Bir sonraki gezegen, “Küçük Kitapkurdu”nun gezegeniydi. Tamamı devasa dolaplardan ve sayısız kitaptan oluşan bir gezegendi bu. Dolaplar, raflar, kitaplar tarumar görünüyordu. Tek bir koltuk vardı tam ortada ve kendisi gibi bir çocuk bir kitaba gömülmüş koltukta oturuyordu. Küçük Prens’in geldiğini duymadı bile.
Küçük Prens onu rahatsız etmemek için önce boğazını temizleyerek dikkatini çekmek istedi: “Öhe öhe…”

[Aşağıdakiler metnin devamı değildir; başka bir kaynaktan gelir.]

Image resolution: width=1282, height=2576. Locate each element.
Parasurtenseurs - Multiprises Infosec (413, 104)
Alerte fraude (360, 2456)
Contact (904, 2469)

Ama Kitapkurdu duymadı. Kitapkurtları böyledir zaten, kitap okumaya gömüldülerse yakın çevrelerinde olup biteni görmezler ve duymazlar.
“Merhaba”, dedi sonra Küçük Prens. Yine duymadı Kitapkurdu.
Yüksek sesle tekrar seslendi Küçük Prens: “Merhaba, bakar mısınız? Ben neredeyim?”
Bir rüyadan uyanırmışcasına hülyalı ve biraz da dalgın gözlerle başını kaldırdı Kitapkurdu ve “Merhaba!” dedi, Küçük Prens’e, “Burası Kitapkurdu Gezegeni.”
“Kitapkurdu nedir?” diye sordu Küçük Prens.
“Çok kitap okuyan kimse demektir.” diye yanıtladı Kitapkurdu.
“Peki Kitapkurtları neden bu kadar çok kitap okur. Sayısız kitap var burada! Bildiğim rakamlarla saymayı bitiremem doğrusu. Hem sen daha çok küçük değil misin bu kadar çok kitap okumak için. Benim yaşımda olmalısın. Ah! Ne kadar da karmaşık dolaplar. Birbirinin üzerine yığılmış, düğüm düğüm olmuşlar sanki! Dolaplar da hep tozlanmış! Ben gezegenimi her sabah temizlerdim halbuki!” dedi düşünceli bir yüz hâliyle.
“Hiç fark etmedim doğrusu karmaşayı. Hem çok soru soruyorsun. Okuyacak çok kitabım var. Daha fazla vakit ayıramam sana!” diye yanıtladı Kitapkurdu.
“Benim gezegenimde hiç kitap yok. Sadece bir gülüm, sönmüş yanardağım ve uçuşarak gelen ve her sabah büyümeden temizlediğim baobap tohumları var.” dedi Küçük Prens.
Kitapkurdu hayretle başını kaldırdı ve “Kitapsız bir gezegen ha? Çok üzücü şey doğrusu. Kitaplar dış dünyanın hengamesinden, kaosundan bunaldığımızda sığındığımız arkadaşlardır.” dedi.
“Ah buna çok sevindim işte! Ben de arkadaş arıyorum! Arkadaş bulmak için gezegenimden çıktım yola. Bana da bir kitap verir misin?”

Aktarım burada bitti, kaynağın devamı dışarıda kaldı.